My thoughts on the above:

First the caveats and disagreements with the claim.

I do think that in general, "making profit" correlates reasonably well with "creating value for people", for people pay for what they find to be valuable. Similarly, I do also think that free markets are one of the best ways to aggregate information about what people want, that prices are a powerful signal of things that there's an insufficient supply of, and that aiming to make profit by seizing upon a market opportunity often ends up making lots of people better off.

I also think that the often-repeated criticism of classical economics assuming that people are pure profit maximizers reflects a misunderstanding of economics, in that even classical economics viewed people as seeking to satisfy a large number of needs, with money just being the most effective way of collaborating with other people to get your needs met.

Those things said, I think the claim also made valuable points. The speaker had a nice example of four friends who decide to build a house for someone else. After doing it once, they decide that hey, now they could make a living of this, and go register themselves as a corporation.

Now their whole social dynamic changes. Maybe someone loans the new corporation money and becomes a majority shareholder; maybe someone else becomes the chief executive. Possibly their incorporation is a net benefit for them and the world overall, but regardless, when they meet next Sunday to play Xbox games together, their whole relationships with each other are very likely affected by the legal fiction of them now forming a corporate entity.

More generally there's the whole question of how market norms are different than social norms, and how these interact: there was a chapter in Freakanomics about a daycare that instituted a fine for parents who came to get their children late and kept the workers there overtime. The end result was that more parents ended up being late, because their mental frame had changed into one of market norms: they felt that paying the fine was how they bought themselves the right to be late, whereas earlier they had been on time out of a sense of duty and as a social norm.

And while I do think that profit-maximizing correlates reasonably well with value-creation, there is always Goodhart's law: "When a measure becomes a target, it ceases to be a good measure." Probably all of us can think of countless of examples that produce lots of profit while not being particularly socially beneficial, or outright harmful for people's well-being. The way our society is structured, people have to focus their energies on making sure that they manage to make a living and get money from somewhere. When money becomes what enables you to live, if you're lucky and privileged you may look for the things that earn you a living and contribute value to others: but if you're less lucky and privileged, you're forced to just look for anything that turns a profit, and an increasing part of your attention and focus will be centered on that, as opposed to the other things that would provide you with value.

I'm not saying that having a market economy would be a bad thing, on net: nor do I have any particular suggestions (other than a basic income made possible by increasing automatization). But thinking in monetary terms does alter people's mindset, and whenever the basic thing that our society incentivizes is only roughly correlated with well-being, that's always a good thing to be aware of.

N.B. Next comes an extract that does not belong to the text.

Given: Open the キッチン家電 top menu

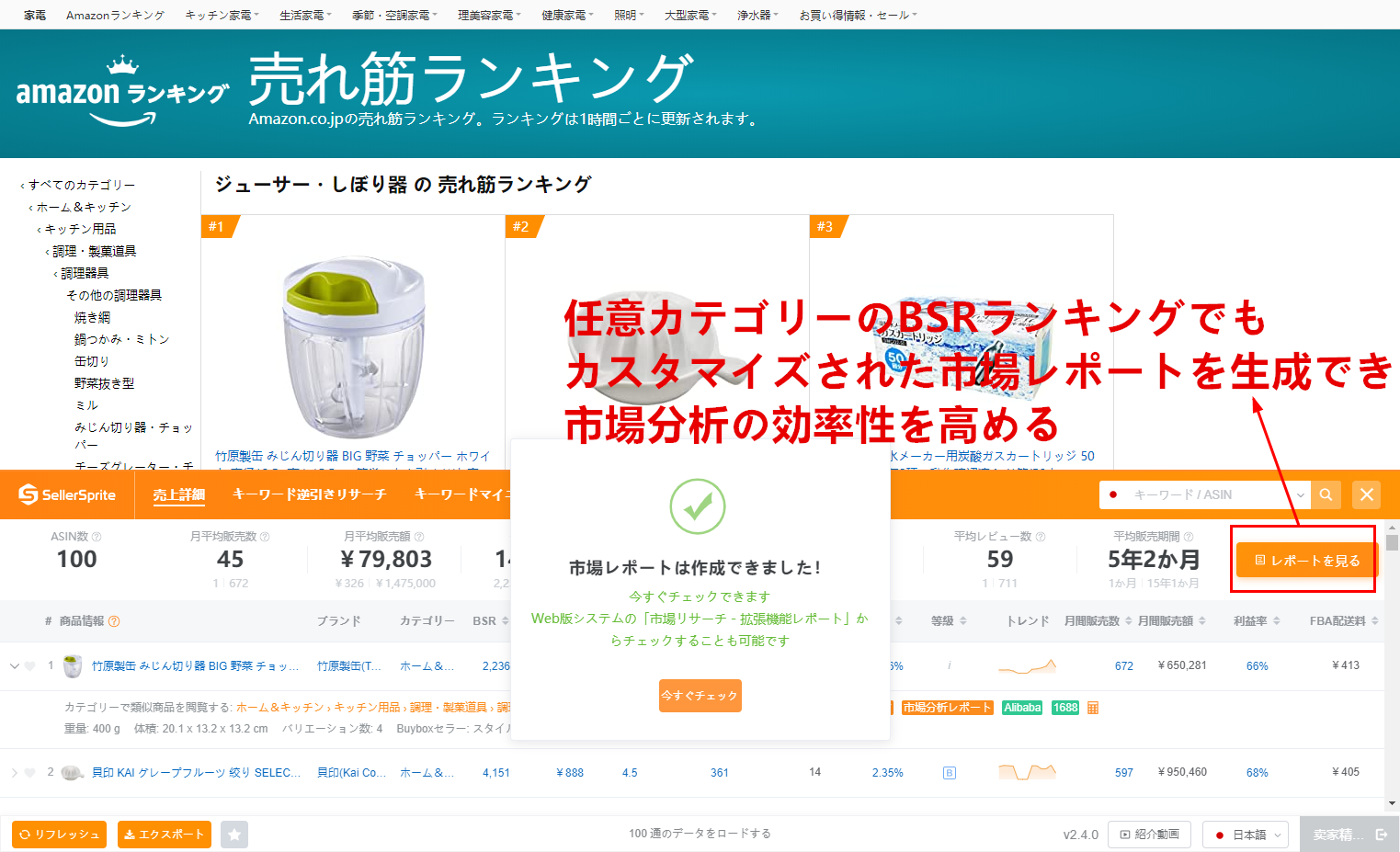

s an interesting alternative incentive structure, look at how people interact online. A lot of creativity is driven not for the desire for monetary profit, but for the desire for attention and respect. Post something online and hope that other people will like it and appreciate it in return.

Could you run a whole economy this way? No, at least not with our current technology level. Does it work for everything? Ditto. Is it an interesting alternative incentive structure that's arguably more close to "social maximization" than "profit maximization"? Yes. Is that a good thing? Maybe.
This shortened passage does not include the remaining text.